Error in cox-regression while evaluating

dmlc / xgboost

Scalable, Portable and Distributed Gradient Boosting (GBDT, GBRT or GBM) Library, for Python, R, Java, Scala, C++ and more. Runs on single machine, Hadoop, Spark, Dask, Flink and DataFlow

https://xgboost.readthedocs.io/en/stable/

Apache License 2.0

26.3k stars 8.73k forks source link

Error in cox-regression while evaluating #6885

Open Stochastic13 opened 3 years ago

Stochastic13 commented 3 years ago

I am using XGBoost version 1.3.3 on Windows with Python 3.6.8. On attempting to do training with objective set to survival:cox, I repeatedly get this error.

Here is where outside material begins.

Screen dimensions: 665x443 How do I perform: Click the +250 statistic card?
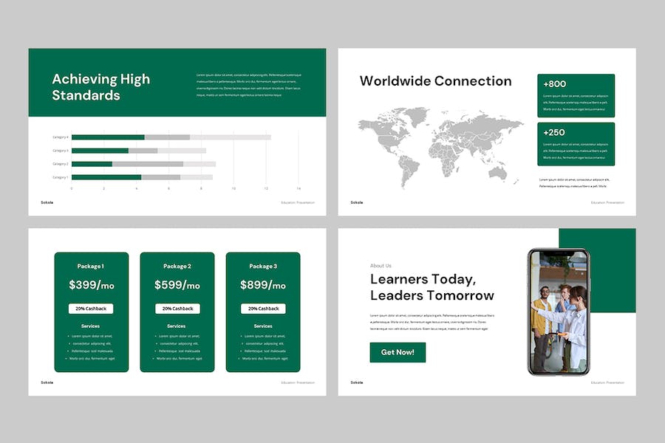576,144
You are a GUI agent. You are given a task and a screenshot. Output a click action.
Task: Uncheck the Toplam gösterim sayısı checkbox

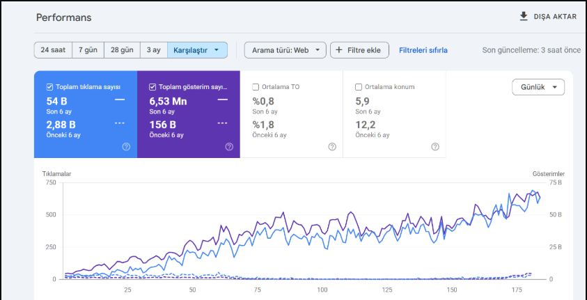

Traceback (most recent call last):
  File "xgboost_survival_cv.py", line 94, in <module>
    evals=[(data_m, 'train'), (data_v, 'eval')])
  File "C:\Program Files\Python36\lib\site-packages\xgboost\training.py", line 235, in train
    early_stopping_rounds=early_stopping_rounds)
  File "C:\Program Files\Python36\lib\site-packages\xgboost\training.py", line 110, in _train_internal
    if callbacks.after_iteration(bst, i, dtrain, evals):
  File "C:\Program Files\Python36\lib\site-packages\xgboost\callback.py", line 427, in after_iteration
    self._update_history(score, epoch)
  File "C:\Program Files\Python36\lib\site-packages\xgboost\callback.py", line 393, in _update_history
    name, s = d[0], float(d[1])
ValueError: could not convert string to float: '-nan(ind)'

There are no nan in my data I initially assumed this might be due to some overflow since this error often appeared when the test loss (cox-nloglik) exceeded 15 or so (in the last successful boosting iteration), as confirmed by the disappearance of the error on using lesser boosting rounds, smaller learn rate, smaller trees (no overfitting and hence no blowup of the test loss?) or switching off evaluation (empty evals list). But, later, I got the same error when the test loss was 6 (in the last successful boosting iteration). Further, on removing the evaluation (I need to implement early_stopping_rounds so this is not a long-term option), I still get nan (or inf) in the prediction output, though no error. The data is highly censored (90% right censored), in case that matters.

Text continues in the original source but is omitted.